I don't know for sure but I have heard that almost Eley ammo is manufactured on the same assembly lines. The main thing that differentiates most grades of ammo is the quality control inspection. The batches that meet the highest standards are sold as "Eley Tenex". The batches that don't meet the highest standards are sold as "Eley Match", "Eley Club", "Eley Silhouex" or "Eley Sport."

Eley also makes special grades for things like Biathalon which have special cold weather lubes applied. I also seem to remember that the newest batches of Tenex have a specially shaped semi-wadcutter bullet. I don't know. I haven't shot Tenex in a long time.

So, in effect, buying Eley Sport, you are getting the same ammo as one of the higher grades but it doesn't meet the tightest specs. Still good but not the highest grade they sell. You'll probably get good results out of it for the price you pay.
Link Posted: 9/14/2009 4:23:10 PM EST
thanks folks, putting the order through now.
Link Posted: 9/16/2009 10:04:46 PM EST
Very cool. I picked up a box of Eley Sport today (along with some Wolf) to see if my notoriously finicky 10/22 will eat it. It loves Eley Match and Club, so the Sport should do fine.
Link Posted: 9/17/2009 1:31:37 PM EST
[Last Edit: 9/17/2009 3:37:35 PM EST by Worker11811]
Just visited Eley's website: www.eley.co.uk

As far as I can tell the specs like bullet design/weight and velocity are exactly the same between Eley Club, et. al. and Eley Sport.
I don't see why it would have any problem in your gun if it likes other flavors of Eley ammo.
Link Posted: 9/17/2009 3:57:55 PM EST

Originally Posted By Worker11811:
Just visited Eley's website: www.eley.co.uk

As far as I can tell the specs like bullet design/weight and velocity are exactly the same between Eley Club, et. al. and Eley Sport.
I don't see why it would have any problem in your gun if it likes other flavors of Eley ammo.

Sounds about right. They all smell like super glue, too, due to the bullet lube. I have a 20" Clerke match barrel with a pretty tight chamber, which explains some of the pickiness.
Link Posted: 9/17/2009 7:14:16 PM EST
I think it's because of the powder. I seem to remember reading that Eley uses Vihtavuori powder.
Also, Eley's priming system uses a different chemical than most. That could also contribute to the smell.

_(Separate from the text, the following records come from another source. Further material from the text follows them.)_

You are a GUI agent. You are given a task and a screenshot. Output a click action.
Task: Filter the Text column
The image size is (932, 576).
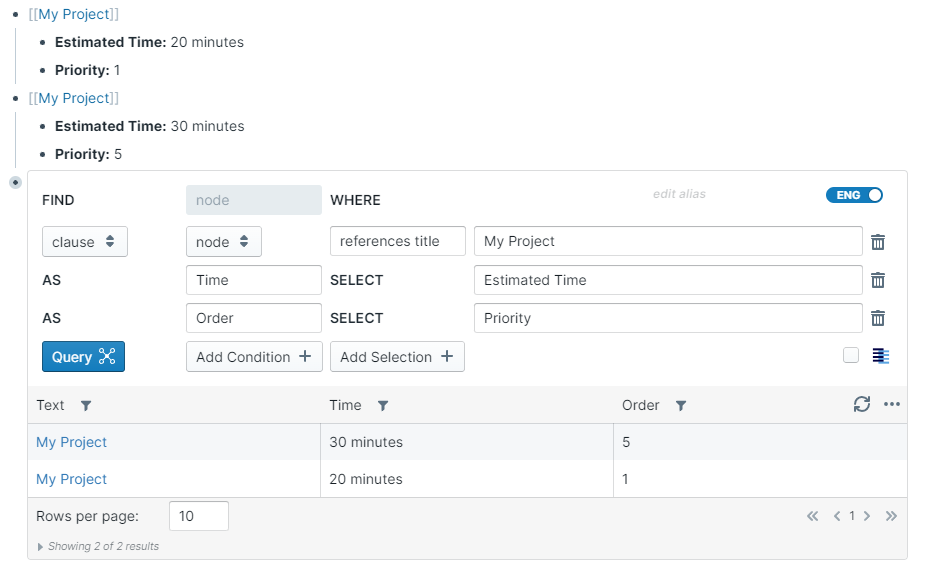86,406
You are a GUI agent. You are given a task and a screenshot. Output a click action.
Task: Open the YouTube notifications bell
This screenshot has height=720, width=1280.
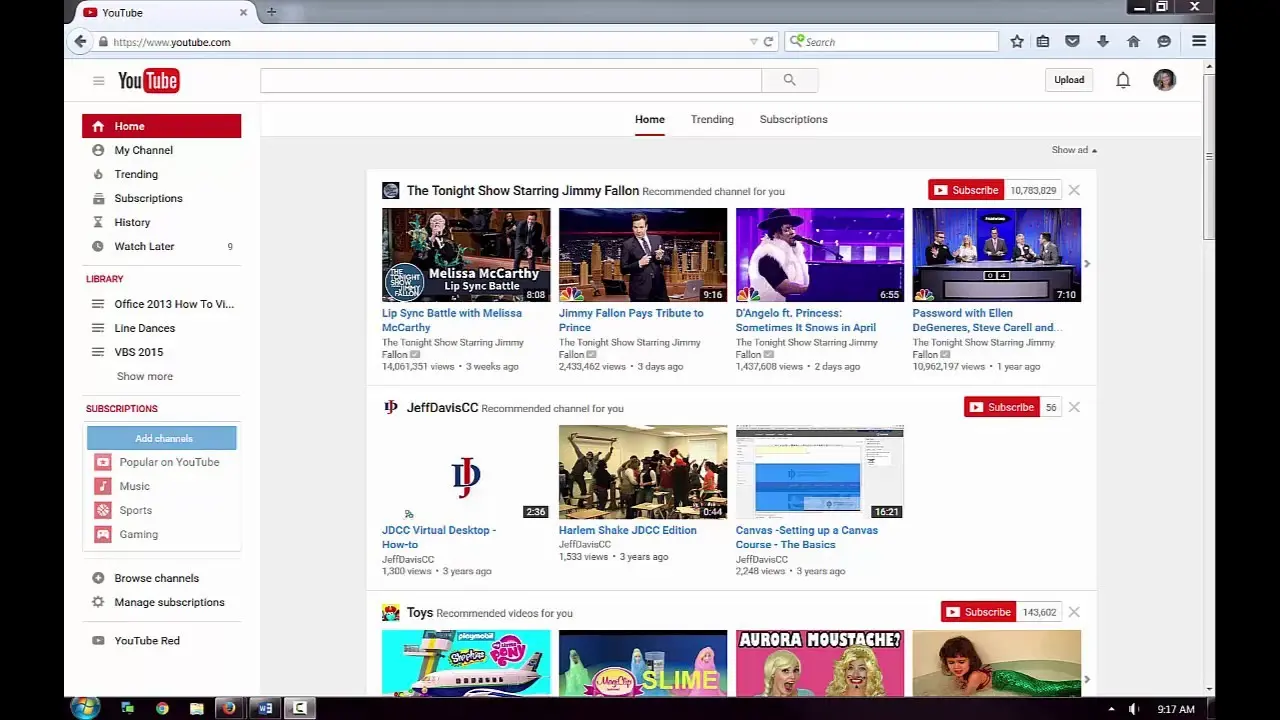tap(1123, 80)
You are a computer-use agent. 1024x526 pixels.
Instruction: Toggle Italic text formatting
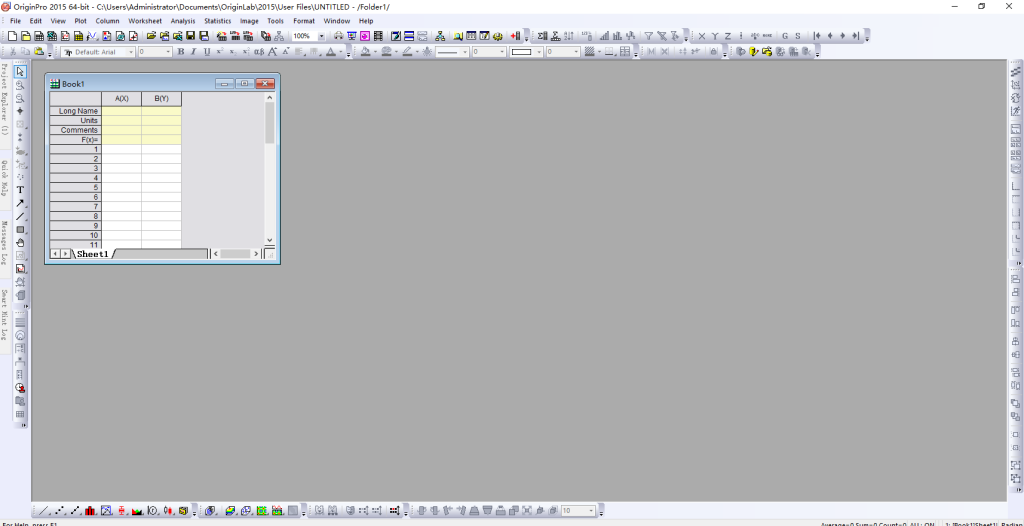pos(194,51)
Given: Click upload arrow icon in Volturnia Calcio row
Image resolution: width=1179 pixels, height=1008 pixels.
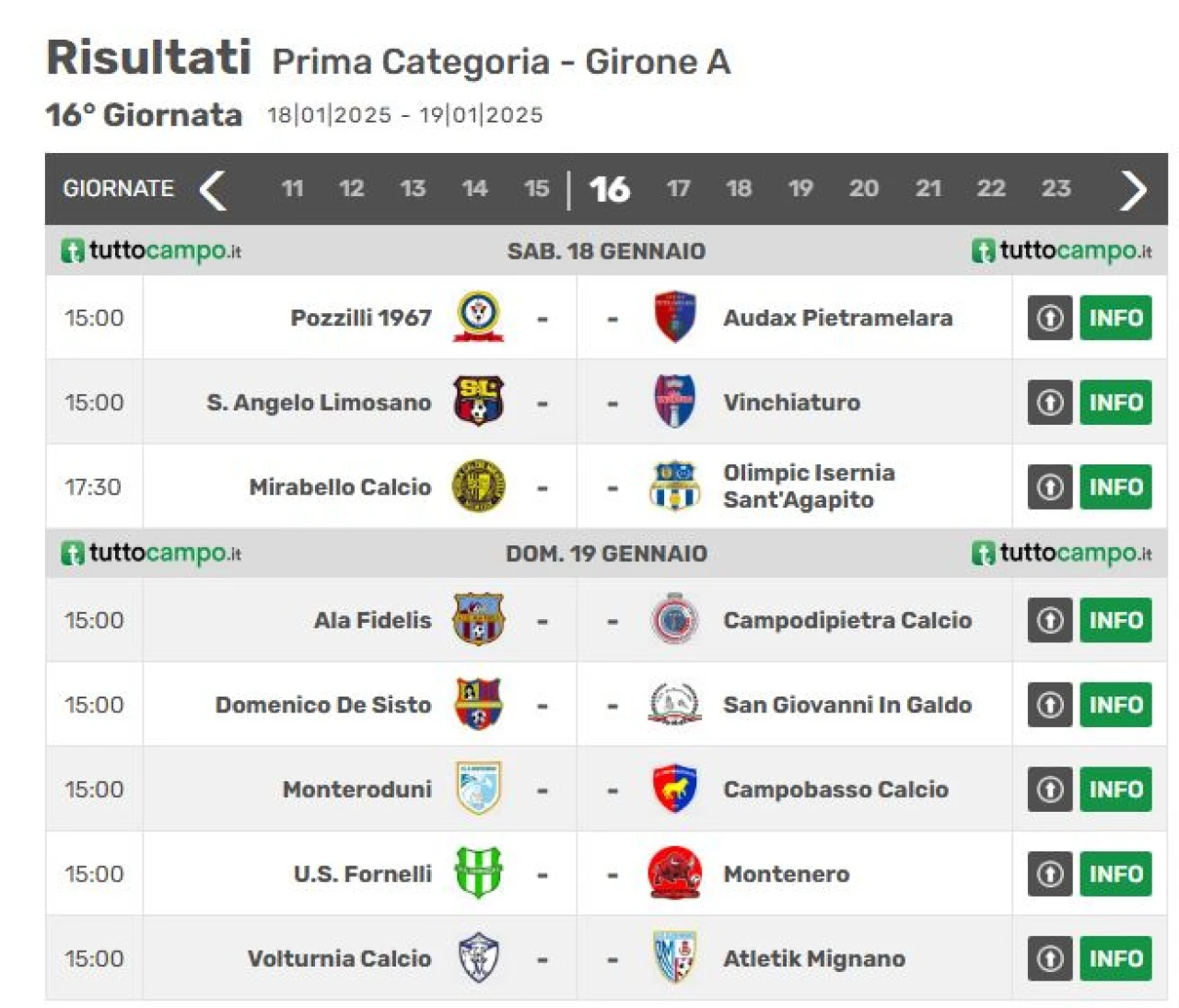Looking at the screenshot, I should 1050,958.
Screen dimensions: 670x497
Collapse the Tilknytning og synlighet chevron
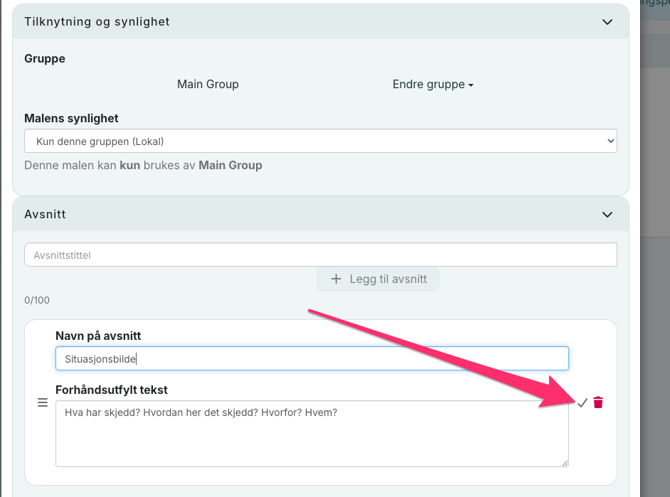607,21
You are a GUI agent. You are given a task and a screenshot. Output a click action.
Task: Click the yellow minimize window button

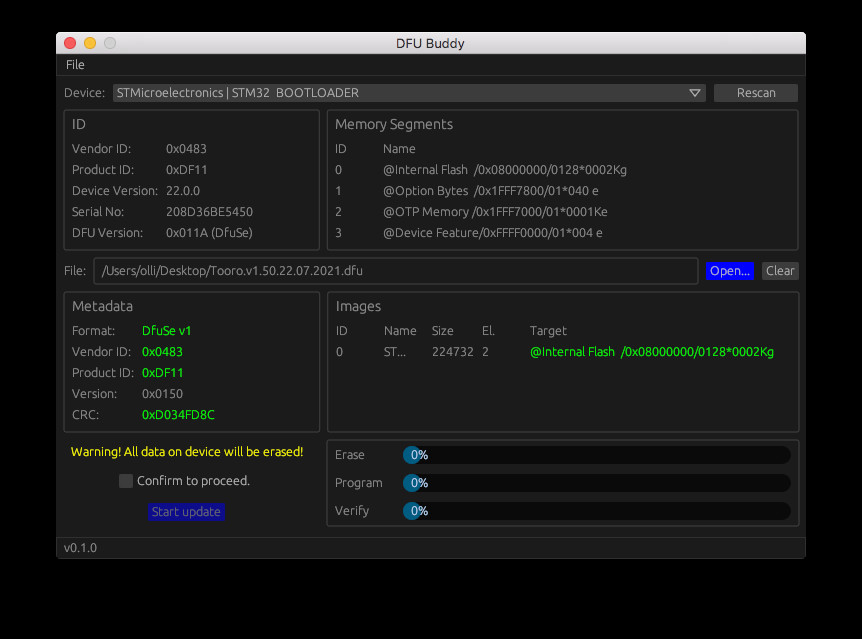[x=90, y=43]
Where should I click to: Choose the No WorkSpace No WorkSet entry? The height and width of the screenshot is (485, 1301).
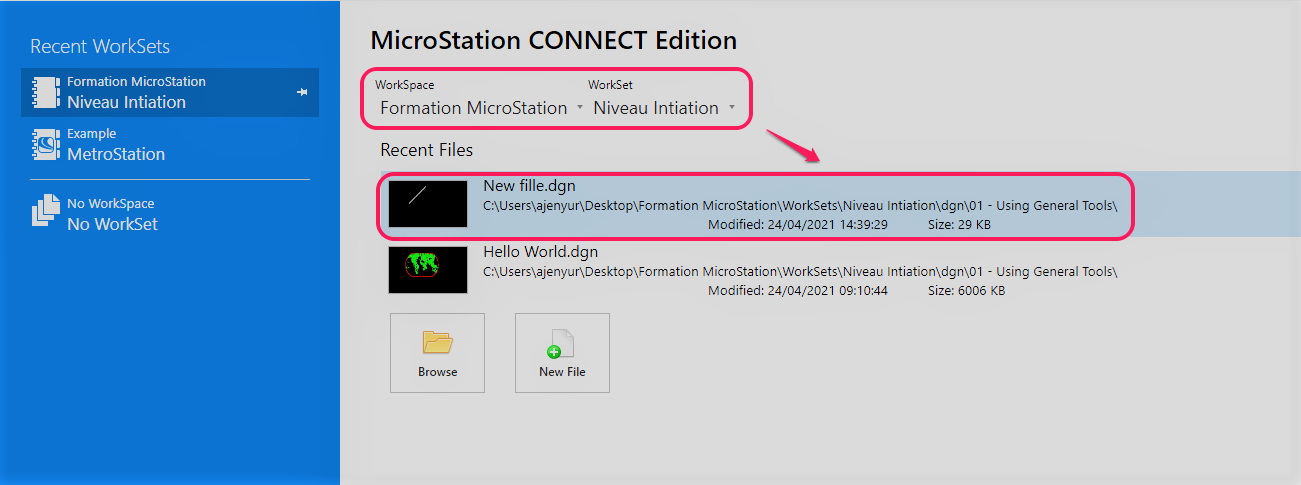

As far as I know, the only lubes Eley uses are Paraffin and/or Beeswax.
Link Posted: 9/17/2009 9:21:41 PM EST

Originally Posted By Worker11811:
I think it's because of the powder. I seem to remember reading that Eley uses Vihtavuori powder.
Also, Eley's priming system uses a different chemical than most. That could also contribute to the smell.

As far as I know, the only lubes Eley uses are Paraffin and/or Beeswax.

I'd always heard the smell was from the lube burning, but no matter what it is, it's worth dealing with the stink after you see the results... plus the fact that it doesn't turn my semi-auto into a repeater
Link Posted: 9/18/2009 4:01:04 AM EST
I use Eley in my 10/22 whenever I can get it. I keep a stash in the closet just for "emergencies", if you know what I mean.

I really don't think it's the lube that makes the smell. I use beeswax to lube roundballs in my .54 cal. muzzle loader and it smells nothing like Eley ammo. It smells more like sulfur from the burning powder.

Wolf and Aguila ammo both smell the same. They both use Vihtavuori powder too.

I'm not arguing with you, per se, but I think it's the powder that makes the smell.
Link Posted: 9/18/2009 4:31:02 AM EST

Originally Posted By Worker11811:
I use Eley in my 10/22 whenever I can get it. I keep a stash in the closet just for "emergencies", if you know what I mean.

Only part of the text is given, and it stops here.